─── KUTIPAN TEKS

Aku mengangguk. dr. Canggih kembali bertanya-tanya soal gejala autoimun seperti apakah ada nyeri sendi? Apakah rambut rontok? Untuk nyeri sendi aku jarang merasakan. Ketika bagian sendi kedua tanganku ditekan dr. Canggih pun aku tidak merasa sakit. Untuk rambut aku memang mengalami kerontokan. Akan tetapi, di sini aku merasa karena dulu aku sering sampoan sehari dua kali yang membuat rambut tipis dan rontok. Namun, hal itu tetap aku sampaikan. dr. Canggih pun menjelaskan terkait bahwa autoimun adalah ketika sistem kekebalan tubuh menyerang sel-sel sehat. Dan, autoimun bisa menyerang siapa saja.
Aku bertanya, *Kira-kira penyakit autoimun disebabkan karena apa, Dok? Apa karena kesalahan saya? Misal pola hidup atau pola makan yang salah?”
dr. Canggih menggeleng dan membalas, “Bukan, kok. Sampai saat ini belum ada penelitian terkait penyebab autoimun itu sendiri, Mbak.”
“Jadi, kayak “dikasih” aja gitu, ya, Dok?” tanyaku yang dibalas anggukan oleh dr. Canggih.
dr. Canggih menjelaskan bahwa untuk pemeriksaan deteksi autoimun ini harus sabar karena ada beberapa tahap yang harus dilalui. Masing-masing tahap akan dikasih skor jika positif/sesuai. Kalau skornya mencapai standar deteksi autoimun maka aku positif autoimun. Akan tetapi, jika kurang satu skor saja, dokter tidak bisa mengatakan bahwa itu adalah autoimun. dr. Canggih juga menambahkan untuk pemeriksaan ini tidak semuanya dikover BPJS.
“Kira-kira biayanya berapa, Dok?” tanyaku.
“Lumayan, Mbak. Bisa puluhan juta. Untuk pemeriksaan awal sekitar dua setengah juta.” Aku mengangguk.
“Cuma memang alatnya hanya ada di rumah sakit tensga pendidik, Mbak.”
Bahwa, alat untuk tahapan mendeteksi penyakit autoimun ini hanya ada di rumah sakit daerah (pendidik). Maksudnya adalah rumah sakit di bawah naungan pemerintah. Kalau di Bandar Lampung, rumah sakit daerah seperti Rumah Sakit Abdul Moeloek dan itu milik Unila (Universitas Lampung). dr. Canggih mengabarkan terakhir alatnya bulan lalu masih ada. Namun, jika tidak ada, maka dirujuk ke Rumah Sakit Cipto (milik UI) di Jakarta. Sebab, alatnya hanya ada di pulau Jawa.

──────

◆ YANG HARUS DIBUAT: Tulis ulang cerita tentang pemeriksaan autoimun, mulai dari "dr. Canggih menjelaskan" sampai ke "semuanya dikover BPJS.", dan ganti "tahap" dengan "langkah".

─── DATA YANG DIBERIKAN

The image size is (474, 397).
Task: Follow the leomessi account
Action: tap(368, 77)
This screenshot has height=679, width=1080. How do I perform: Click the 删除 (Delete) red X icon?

──────

◆ JAWABAN:
dr. Canggih menjelaskan bahwa untuk pemeriksaan deteksi autoimun ini harus sabar karena ada beberapa langkah yang harus dilalui. Masing-masing langkah akan dikasih skor jika positif/sesuai. Kalau skornya mencapai standar deteksi autoimun maka aku positif autoimun. Akan tetapi, jika kurang satu skor saja, dokter tidak bisa mengatakan bahwa itu adalah autoimun. dr. Canggih juga menambahkan untuk pemeriksaan ini tidak semuanya dikover BPJS.